In the Financial Times last month, Benedict wrote that Christians are committed to fighting against poverty and they work for a more equitable sharing of the Earth's resources out of concern for the "supreme dignity of every human being, created in God's image. ... The belief in the transcendent destiny of every human being gives urgency to the task of promoting peace and justice for all."
Yet Benedict is an enigma. He is one of the world's sharpest thinkers, and he recently wrote the third volume of his book on Jesus, in which he got a lot of publicity for the wrong reasons. He claimed that there was no evidence that cattle were present at the birth of Christ. He is correct, since the birth was probably in a cave — not the stable of tradition — though the pope's own Christmas card shows animals in attendance.
He also claimed that the angels did not sing to the shepherds, but only spoke to them of about the birth of the Savior Christ.
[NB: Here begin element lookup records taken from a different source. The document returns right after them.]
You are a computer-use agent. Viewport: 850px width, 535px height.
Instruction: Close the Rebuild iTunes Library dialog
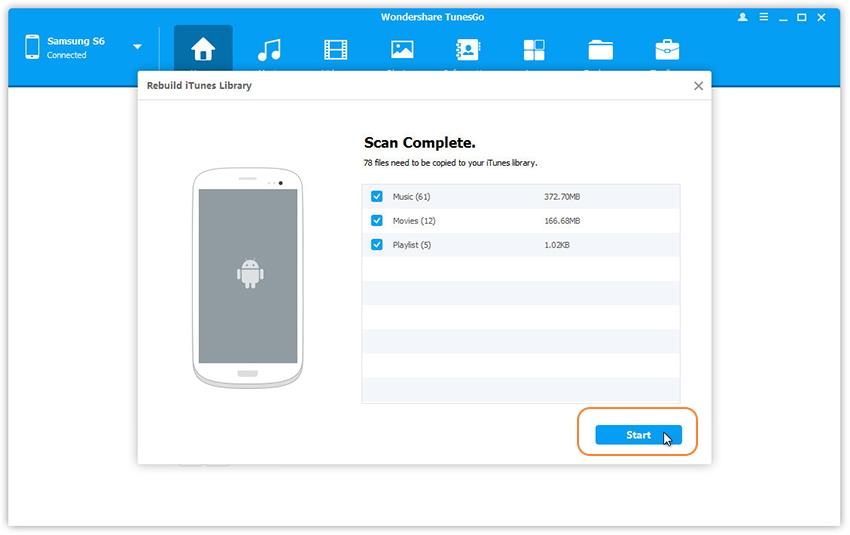coord(698,86)
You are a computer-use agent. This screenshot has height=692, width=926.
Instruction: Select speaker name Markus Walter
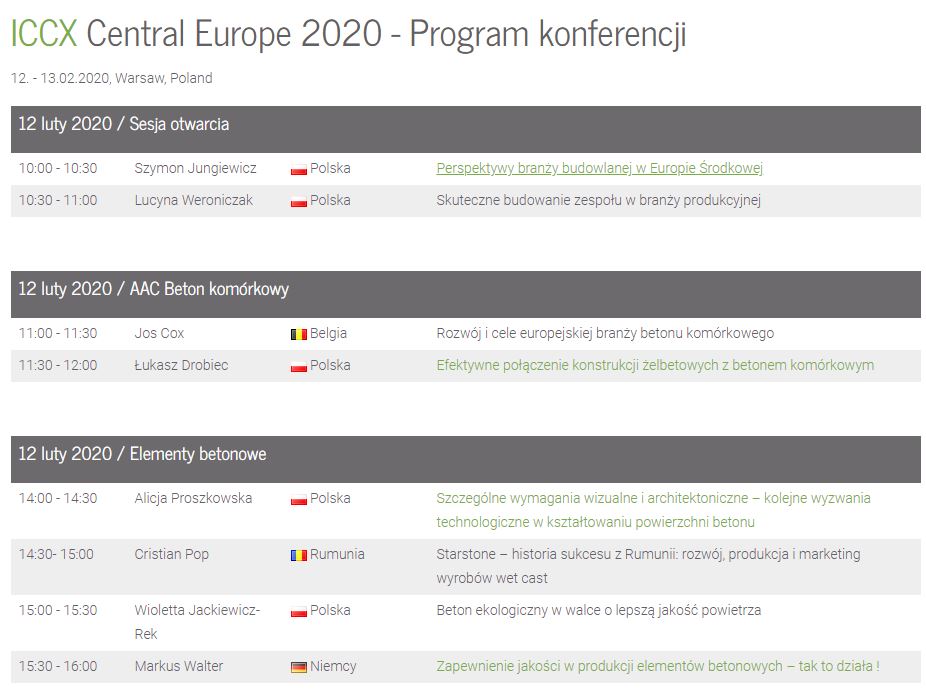click(x=179, y=666)
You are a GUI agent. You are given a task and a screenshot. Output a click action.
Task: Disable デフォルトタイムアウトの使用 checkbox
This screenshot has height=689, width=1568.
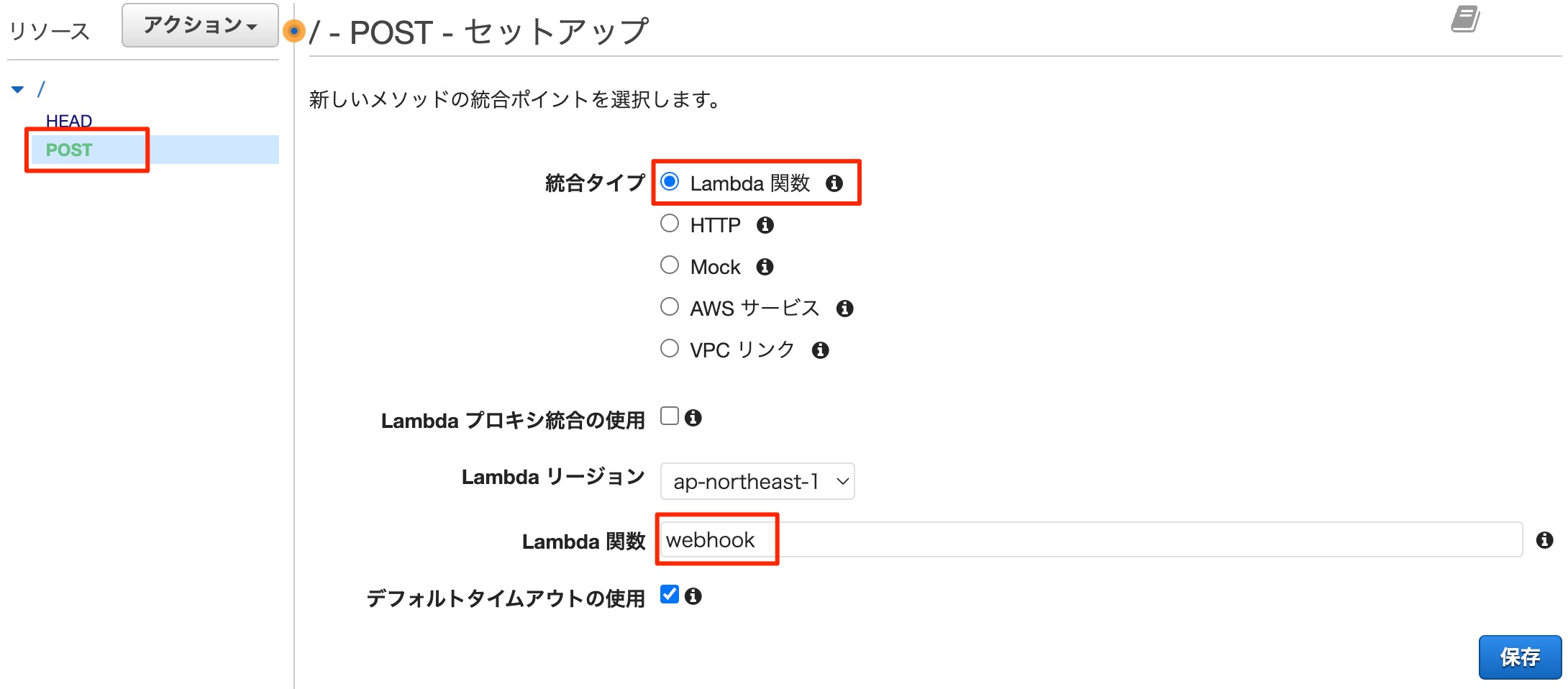[x=669, y=594]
What a killjoy pope: With such Good News, surely the angels would not be whispering, but would be singing gloriously with the sweet melodies of a Mozart and the faith of a Beethoven.
Benedict has tried to be a modern pope, and last month opened a Twitter account, which has attracted a million followers. But he has not been able to discard his stern unforgiving bureaucratic past.
It is now 50 years since the Vatican Council began its work to open the church to the world. Blessed Pope John XXIII told the council fathers that they should engage with the world and "make use of the medicine of mercy rather than of severity" in dealing with everyone.
But the current pope, one of whose titles is "the Servant of the servants of God," has reacted as if he is still "God's Rottweiler" — the epithet he won when in charge of doctrine before becoming pope. Priests, and even bishops, who dare to suggest that for practical reasons the church should consider married priests or women priests or even — horror of horrors — take a new look at sexuality have been unceremoniously sidelined or dismissed.
In terms of liturgy and disciplines, Benedict is taking the church back into the holy smells and bells of its former European stronghold. This is a mistake, not least because Europeans have succumbed to the secular disease.
More important, it is a denial of the promise of the baby Christ who was born in poverty for all humans. The Jesuit Cardinal Carlo Maria Martini in his final interview last year claimed that "the church is 200 years behind the times" and is weighed down by well-being, "like the rich young man who went away sad when Jesus called him to be his disciple."
Kevin Rafferty was editor of The Universe, the best-selling Catholic newspaper in English.